This editorial by Michael G. Bailey was published in the Arizona Daily Star on October 10, 2020. Bailey is is the United States attorney for the district of Arizona.
U.S. Attorney: The epidemic lurking in the shadow of the pandemic
Twenty-seven hundred dead through July. Not coronavirus. Opioids.
In the first seven months of 2020, the Arizona Department of Health Services reported over 2,700 newly suspected opioid overdose deaths in Arizona. What makes this figure more startling is that there were just over 3,800 suspected opioid deaths in the preceding 30 months. The problem is escalating, and rapidly.
While we navigate a pandemic, we can’t lose sight of the epidemic that is opioid abuse. And that epidemic is fueled by illicit fentanyl — the most dangerous drug we have confronted as a nation.
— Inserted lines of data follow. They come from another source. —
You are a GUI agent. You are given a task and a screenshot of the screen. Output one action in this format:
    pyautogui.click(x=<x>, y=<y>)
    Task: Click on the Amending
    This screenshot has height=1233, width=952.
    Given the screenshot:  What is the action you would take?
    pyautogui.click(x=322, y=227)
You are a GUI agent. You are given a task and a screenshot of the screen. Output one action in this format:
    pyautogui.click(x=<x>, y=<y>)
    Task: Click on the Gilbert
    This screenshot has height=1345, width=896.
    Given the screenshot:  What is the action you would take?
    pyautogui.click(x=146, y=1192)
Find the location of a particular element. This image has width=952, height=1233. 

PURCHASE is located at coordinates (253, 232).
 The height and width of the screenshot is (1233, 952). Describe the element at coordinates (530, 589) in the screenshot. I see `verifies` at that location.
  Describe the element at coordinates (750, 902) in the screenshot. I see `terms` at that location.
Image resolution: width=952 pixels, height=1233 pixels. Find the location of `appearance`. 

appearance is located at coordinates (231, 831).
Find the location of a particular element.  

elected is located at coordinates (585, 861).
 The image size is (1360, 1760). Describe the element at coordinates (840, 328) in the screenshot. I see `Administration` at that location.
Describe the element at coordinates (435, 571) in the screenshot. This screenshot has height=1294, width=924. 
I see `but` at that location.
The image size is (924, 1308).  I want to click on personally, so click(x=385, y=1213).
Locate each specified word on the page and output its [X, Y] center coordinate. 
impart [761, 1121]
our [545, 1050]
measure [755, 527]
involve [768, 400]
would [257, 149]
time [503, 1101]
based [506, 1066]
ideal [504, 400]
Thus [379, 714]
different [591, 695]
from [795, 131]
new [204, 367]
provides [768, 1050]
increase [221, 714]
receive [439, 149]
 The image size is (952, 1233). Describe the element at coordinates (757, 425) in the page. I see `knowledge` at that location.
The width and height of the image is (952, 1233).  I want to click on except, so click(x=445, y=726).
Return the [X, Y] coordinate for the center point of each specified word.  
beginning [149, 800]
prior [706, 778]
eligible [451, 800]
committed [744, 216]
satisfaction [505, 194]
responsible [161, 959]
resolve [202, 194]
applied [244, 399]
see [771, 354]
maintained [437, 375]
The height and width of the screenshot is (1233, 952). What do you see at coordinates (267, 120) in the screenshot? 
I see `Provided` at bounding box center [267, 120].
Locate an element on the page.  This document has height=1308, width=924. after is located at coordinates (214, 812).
Prescription fentanyl has legitimate medical uses. But illicit fentanyl, fentanyl made illegally in China and Mexico, is deadly. With fentanyl there is no long and sad story of “fentanyl addiction.” Today, too many of us are only a friend-of-a-friend removed from knowing someone who, believing they’d tried a pain pill they got from a trusted source, overdosed and died because the pill was laced with illicit fentanyl.
Just a few years ago, the opioid epidemic was driven largely by opioids like heroin, morphine, and prescription pain pills. Today, the Mexican drug cartels are trafficking synthetic opioids like fentanyl and carfentanil that are manufactured in Mexico or China. One method the cartels use to move the drug is in the form of counterfeit prescription pills. The most common are blue M30 pills that look like prescription oxycodone pills, but are really fentanyl mixed with some filler. The cartels use pill presses — easily purchased online — to press fentanyl into the shape and color of any prescription pill (counterfeit Percocet or Xanax are common). The fakes look so authentic that it often takes an expert to distinguish a counterfeit pill from the real thing.
Because fentanyl is up to 100 times more potent than morphine, the risk of overdose and death is not only higher, but is present with every single use. As little as 2 milligrams of fentanyl can be lethal. And drug cartels aren’t in the quality control business. Their labs are often just abandoned structures where large sticks are used to mix fentanyl paste in metal vats. A batch can produce two pills that, though identical in appearance, contain wildly different fentanyl concentrations. When the difference between life and death is measured in milligrams, the consumption of a fake pill is nothing but a game of Russian roulette.
In 2019, the DEA in Arizona seized over 2,000,000 counterfeit oxycodone pills containing fentanyl and related substances. Local law enforcement agencies have seized another 300,000 pills. Authorities at our borders have caught over 300 school-age children trying to smuggle these drugs into the United States. The problem is so significant that Attorney General William Barr visited Arizona in September to talk about these issues. But the reality is that even with all we are doing to investigate and prosecute the responsible parties, these dangerous, counterfeit pills are still making their way into our communities, and we all need to do more.
Education about the dangers of opioids is essential. Before the coronavirus, my office reached out to school districts across Arizona to teach children about the dangers of these drugs. Over a six month period, we educated more than 20,000 students, and planned to reach 100,000 students by the end of 2020. But the pandemic has for now thwarted that plan to slow the epidemic. As we await normalcy’s return, and with it, the return of all kids to the classroom, we need you — parents, grandparents, sisters, brothers, friends, and the media – to take up this cause and flatten this curve.